Since you saw me last I returned down south. I ran through green utopias with my mom and stepdad taking in the
intoxicating smell of homeland nature, I glided across waters with my dad and for a moment felt the freedom of a mind with no inner voice but the wind, I held my best friend’s child in my arms and saw the face of pure beauty and love and eyes of the most startling blue smiling back at me, I saw this friend as a mother for the first time and remembered her as The Bakers Wife in our school play and marveled at the synchronicity of life, I sat on a floor and giggled with my mother as we painted our nails and created our own adventure when the rain kept us inside.

Since you saw me last, I found myself in an artist heaven in Massachusetts, staying in a gorgeous farmhouse mansion filled to the brim with people of insane talent and inspiration, playing a role I’ve been working on on and off for the past 3 years in one of the most moving shows I’ve known, being cared for and fed by the sisters who the play is written about and for, hanging with the coolest dog I’ve met in quite a while. Breathing in green, breathing out music, being a part of a long evolution of a beautiful piece of art.

Since you saw me last, I retreated with my art partners to the most lovely Middle Of Nowhere place I know, incubating new songs, getting very serious and getting very silly, joining in a cinematic rave with just the 3 of us and approximately 3 million fireflies, building fires and dreaming and watching and falling under the spell of our fellow music makers beneath an impossibly open sky, each a unique voice with such important songs to sing.

Now I’m back. On your floor. I am your Temporary Kitchen Assistant. I take out the trash and I set out the food I make the coffee and I re-re-re-re-stock your sodas. A few minutes ago I got reprimanded (kindly and rightfully, I admit) for reading during lunch, a book about the character I played a few short weeks ago, because in the Real World in which I mostly feel like a visitor, occupying one’s mind while one is supposed to be doing the task one is getting paid to do is a no-no ( I’m instantly reminded of my friend’s job behind a drugstore counter, the self-described “petri-dish for madness”, it’s no easy task to demand a creator’s mind to be still.)

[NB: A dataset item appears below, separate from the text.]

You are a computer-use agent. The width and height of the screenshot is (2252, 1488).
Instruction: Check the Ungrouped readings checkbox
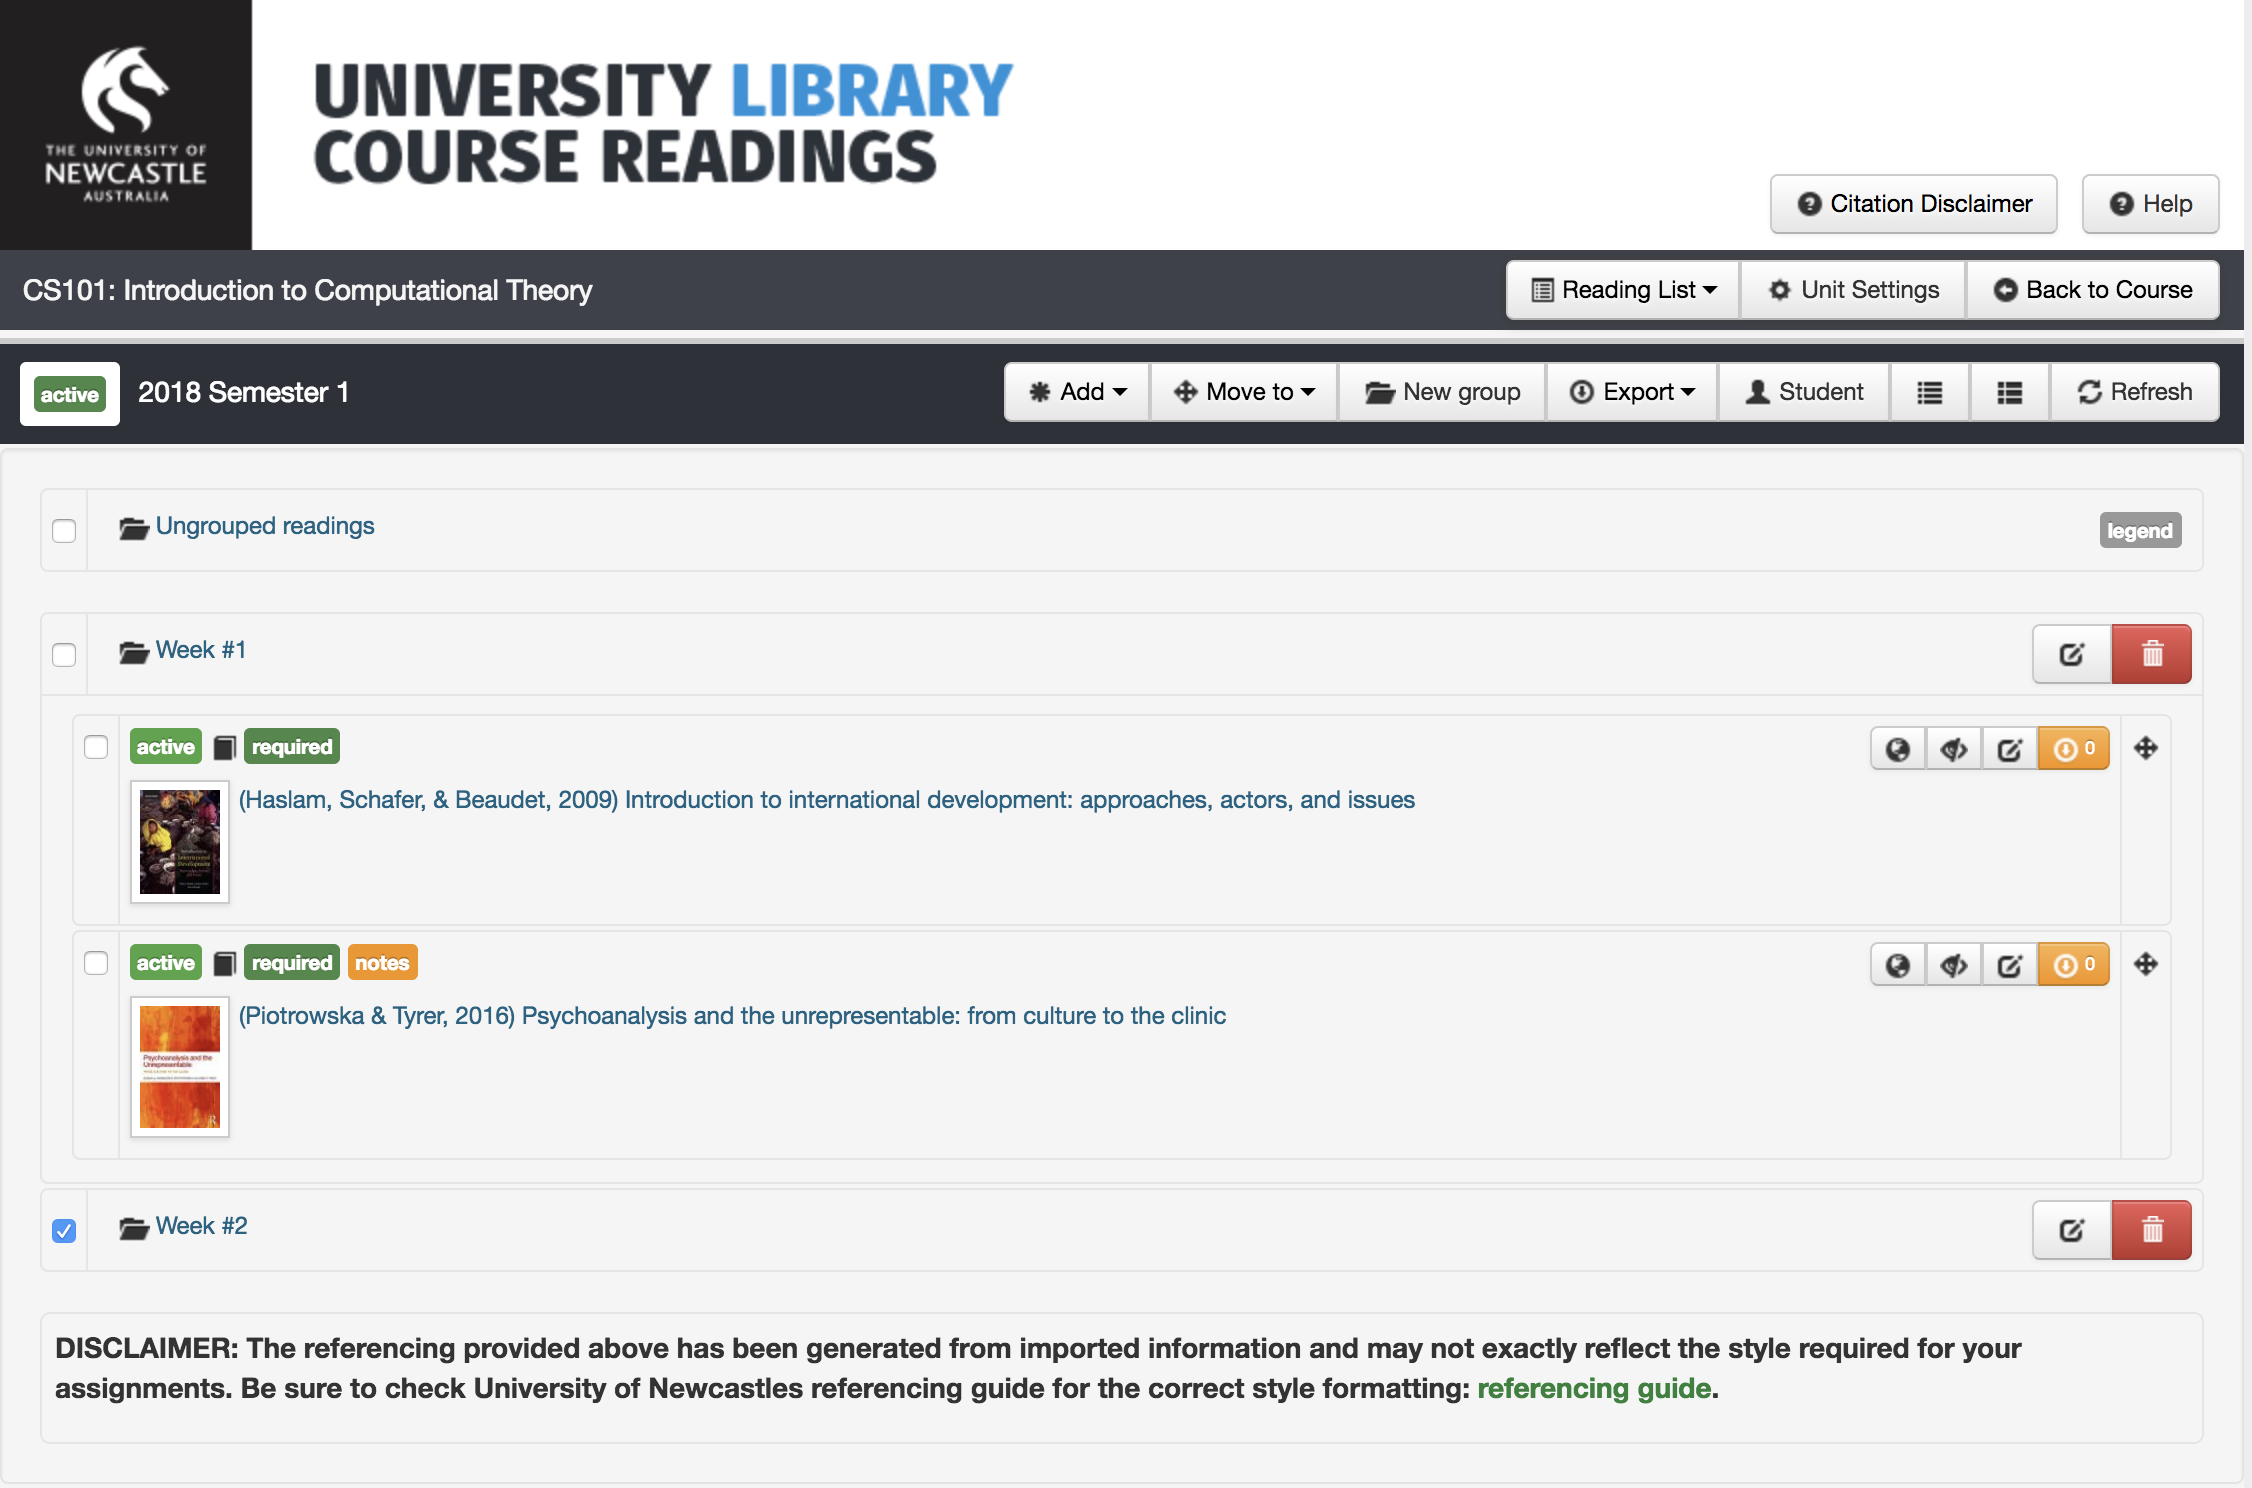click(x=64, y=531)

In the past month, Shirt and Tie, I have lived a thousand little lives in this cosmic nano-blink of time in the Goddess’s great green eye. I can’t tell you what I’ll be doing a year, a month, or a week from now, but chances are likely I’ll wind up on your floor again sometime. And if you should chance to press further, and ask that age-old baffling bastion of small talk question: “What have you been up to lately?” I’ll return your polite smile through all the emotion, the sadness, the excitement, the frustration, the hope, the immense overwhelmingness of sewing a life together, and reply in that most wicked and mysterious and complex understatement of my formative years: “Oh, this and that.”